Practise smearing - pasting your feet on flat surfaces of wall - at your gym and get a feel for how much weight you need to put through your shoes and how much of the foot is in contact with the wall. Engage your core muscles to help prevent your feet from slipping. Try to climb some easier problems using only smearing for feet.

If you have access to a more old-school wall with sculpted, rock-like formations, practise using features-only for feet. Otherwise, try problems which incorporate small screw-ons or other ghastly footholds to get your footwork ready to rock outdoors. Adding a core conditioning routine (pilates, yoga or similar) would not be a bad idea.

Rob Greenwood on Death of an Idiot  © Nick Brown - UKC
Rob Greenwood on Death of an Idiot
© Nick Brown - UKC

6. Think about boulder mat placement

Mats are a portable version of the bigger, spongier matting at walls — but you have to know their limits (they're small, often quite firm and the landing surface at crags is not always level). They also make you look a bit like Spongebob Squarepants when you transport them on your back.

Learn from experienced friends or instructors about how best to protect the varied terrain below different angles of climb. More pads is generally a good thing, but avoid leaving cracks/gaps between multiple pads exposed — these are dangerous ankle magnets! Don't stack too high either, as landing on a teetering pile of pancakes is precarious!

Think about where a climber's centre of gravity (their hips/trunk in general) will take them should they fall as they progress up the climb, and be prepared to shift the pads slightly further in, out or to the side as they get higher.

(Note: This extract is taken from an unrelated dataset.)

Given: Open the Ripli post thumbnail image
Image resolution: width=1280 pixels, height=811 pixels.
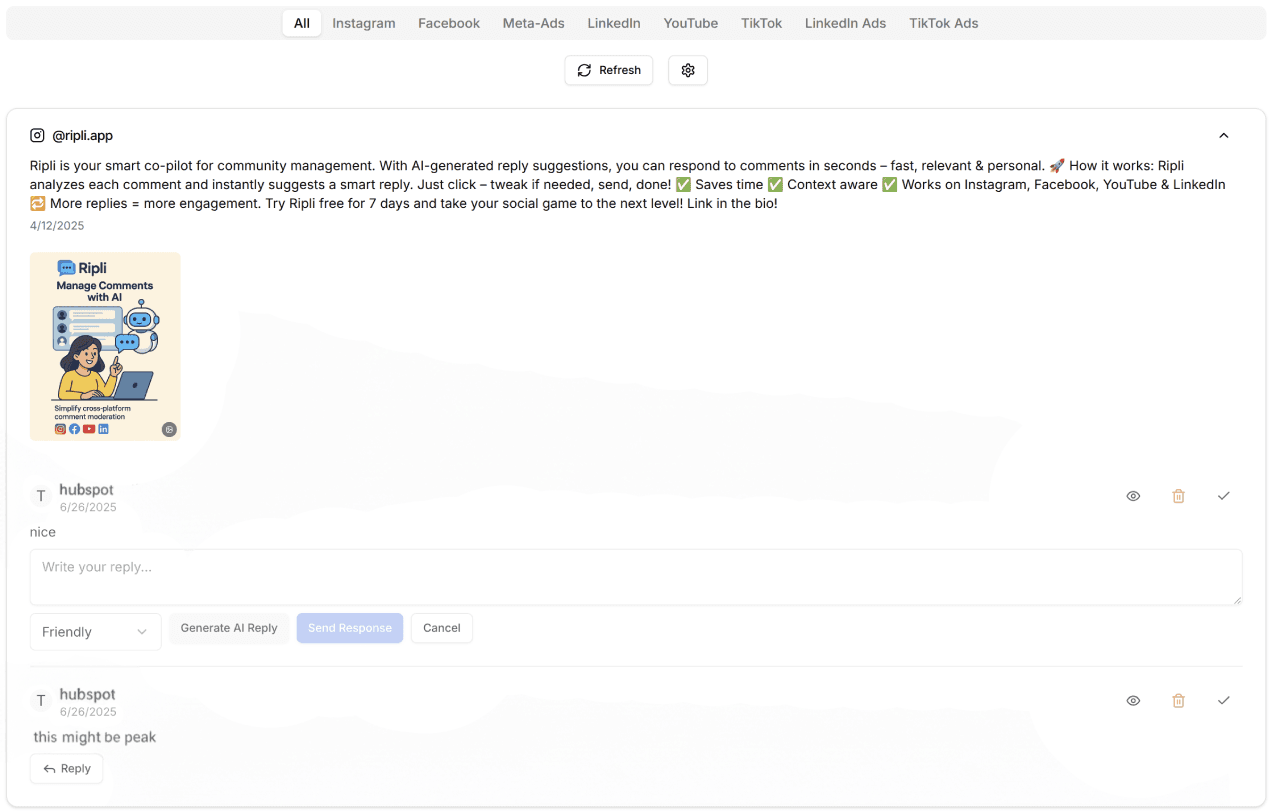Looking at the screenshot, I should point(105,346).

Shauna Coxsey on Renegade Master  © Nick Brown - UKC
Shauna Coxsey on Renegade Master
© Nick Brown - UKC, Nov 2017

7. Look after your skin

Depending on the rock type, bouldering outdoors can be harsher on the skin than resin (although some very new, very rough indoor holds have a lot to answer for!). Gritstone and sandstone are especially abrasive, and you might notice that you have fewer attempts and shorter sessions on rock than you're used to indoors.

Your skin will toughen over time, but in the early days be sure to savour your attempts and use some tape if your skin grows thin or you've gone too far and 'gone through a tip.' Use a file to get rid of coarse skin. Specialist climbing creams (or fancy luxury ones — looking at you, Elizabeth Arden) can help to maintain skin for future sessions, which is especially important if you're on a multi-day trip.

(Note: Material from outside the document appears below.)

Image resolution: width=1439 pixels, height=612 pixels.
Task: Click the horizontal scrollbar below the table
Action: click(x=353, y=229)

Natalie Berry on Acid Reign at Rivelin with the Petzl Cirro behind  © Nick Brown - UKC
Natalie Berry on Acid Reign at Rivelin with the Petzl Cirro behind
© Nick Brown - UKC

8. Learn to 'top-out' and downclimb

A key difference between indoor and outdoor bouldering is that many problems on rock finish by standing on top of the boulder, rather than by simply matching the last hold. Topping-out on rock can be intimidating, and sometimes getting down is truly more difficult than getting up the climb.

Some indoor walls have 'top-out boulders' where you can practise the mantel-shelving technique required, but if not, it's worth putting some time into developing the rock-over and pushing/pressing skills and strength required to beach-whale your way over the top of boulders.

Outdoors, choose a low boulder to top-out on to begin with if possible and gather some trusted spotters who quite literally have your back. Push your bodyweight over your foot and keep your hips in while using your triceps to push down on your handholds until your arms straighten out — you might find that turning your hand outwards and 'palming-down' on the hold/edge of the boulder makes the pushing easier.

Now for the hardest part! Occasionally, the easiest downclimb might be the line you just climbed up, but often there is an easy, low-angled walk-off. Always climb down as far as you can before attempting to jump onto pads and ask for help from spotters. Sometimes downclimbing is easiest if you face out from the rock; other times, it's easier just to reverse and stay facing the rock.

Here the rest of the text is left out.